La difficulté c’est que Vivaqua n’est pas un organisme régional. La région a son mot à dire. C’est le ministre de l’énergie Alain Maron qui édicte les normes et assure la surveillance de la qualité de l’eau par exemple. Mais Vivaqua appartient aux communes. La société a été créée en décembre 1891, elle a donc 131 ans. Au  capital on retrouve 23 communes, les 19 communes de la Région bruxelloise mais aussi des communes du Hainaut et du Brabant-Wallon : Braine-l’Alleud et Braine-le-Château par exemple sont actionnaires. Ce sont ces communes qui gèrent l’entreprise, définissent sa stratégie, valident son budget, pas la région. Même si la région est régulièrement appelée à la rescousse, avec par exemple  l’an dernier une enveloppe de 12 millions pour aider à boucler les comptes. Vivaqua, bien qu’accomplissant une mission de service public, obéit à une logique de société privée : elle commercialise un bien qui n’est pas gratuit. C’est théoriquement le produit de ses ventes qui devrait lui permettre d’atteindre l’équilibre. Aujourd’hui ce n’est pas le cas. Il y a donc deux scénarios possibles : soit on augmente le prix de l’eau, c’est donc le consommateur qui paye. Soit on fait intervenir les pouvoirs publics, là c’est le contribuable qui paye.

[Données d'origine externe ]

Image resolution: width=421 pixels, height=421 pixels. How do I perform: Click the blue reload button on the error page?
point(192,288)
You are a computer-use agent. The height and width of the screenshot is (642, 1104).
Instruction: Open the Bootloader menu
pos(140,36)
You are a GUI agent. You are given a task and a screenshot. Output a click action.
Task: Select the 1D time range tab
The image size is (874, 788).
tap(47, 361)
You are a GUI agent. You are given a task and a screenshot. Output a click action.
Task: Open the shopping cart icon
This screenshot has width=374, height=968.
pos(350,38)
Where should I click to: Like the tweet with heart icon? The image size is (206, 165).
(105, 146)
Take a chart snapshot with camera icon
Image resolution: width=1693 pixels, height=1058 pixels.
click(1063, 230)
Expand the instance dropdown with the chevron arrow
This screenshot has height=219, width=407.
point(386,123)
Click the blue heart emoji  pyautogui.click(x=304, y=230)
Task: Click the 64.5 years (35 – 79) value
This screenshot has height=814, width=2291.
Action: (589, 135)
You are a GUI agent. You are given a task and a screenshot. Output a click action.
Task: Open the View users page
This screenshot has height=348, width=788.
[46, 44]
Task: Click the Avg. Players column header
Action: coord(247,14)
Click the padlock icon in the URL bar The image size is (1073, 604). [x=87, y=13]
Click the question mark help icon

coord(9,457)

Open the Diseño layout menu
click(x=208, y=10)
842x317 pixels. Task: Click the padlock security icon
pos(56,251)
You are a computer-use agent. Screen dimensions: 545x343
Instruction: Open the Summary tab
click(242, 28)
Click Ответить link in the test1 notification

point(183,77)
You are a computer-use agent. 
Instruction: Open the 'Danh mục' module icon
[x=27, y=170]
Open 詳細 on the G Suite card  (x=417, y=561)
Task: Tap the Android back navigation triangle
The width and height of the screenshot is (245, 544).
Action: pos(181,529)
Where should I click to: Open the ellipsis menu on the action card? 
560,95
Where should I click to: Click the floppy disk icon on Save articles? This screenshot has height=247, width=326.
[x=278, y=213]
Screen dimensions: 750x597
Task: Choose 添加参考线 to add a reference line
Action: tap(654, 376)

Si on veut renflouer réellement Vivaqua il faudra soit que les communes-actionnaires remettent la main à la poche et procèdent à une augmentation de capital. Ce qui est peu réaliste. Soit que la région apporte sa contribution. Et là tant Alain Maron qu’Elke Van den Brandt ont été clairs ; la région veut bien aider, mais dans ce cas-là elle devra avoir son mot à dire. “Nous n’allons pas laisser Vivaqua couler mais avec la facture nous devons aussi recevoir des compétences”, a dit notamment  la ministre de la Mobilité hier soir à la VRT. En d’autres termes, il faudrait la faire entrer dans le capital et lui laisser un siège (au moins) au conseil administration. Il n’est pas sûr que les communes l’acceptent si facilement. Ce serait le début d’une régionalisation de Vivaqua. Pour la petite histoire une étude sur la rationalisation du secteur de l’eau a d’ores et déjà été commandée par le gouvernement bruxellois. Elle avait été annoncée pour la fin 2023, elle arrivera finalement dans quelques mois, visiblement dès qu’on parle de l’eau, il y a du retard. Cette étude sera donc sur la table du monde politique au moment ou il s’agira de former le prochain gouvernement, après les élections de juin prochain. Ce n’est pas un hasard de calendrier. C’est juste l’indication que dans le secteur de l’eau, à Bruxelles, les grandes manœuvres viennent de commencer.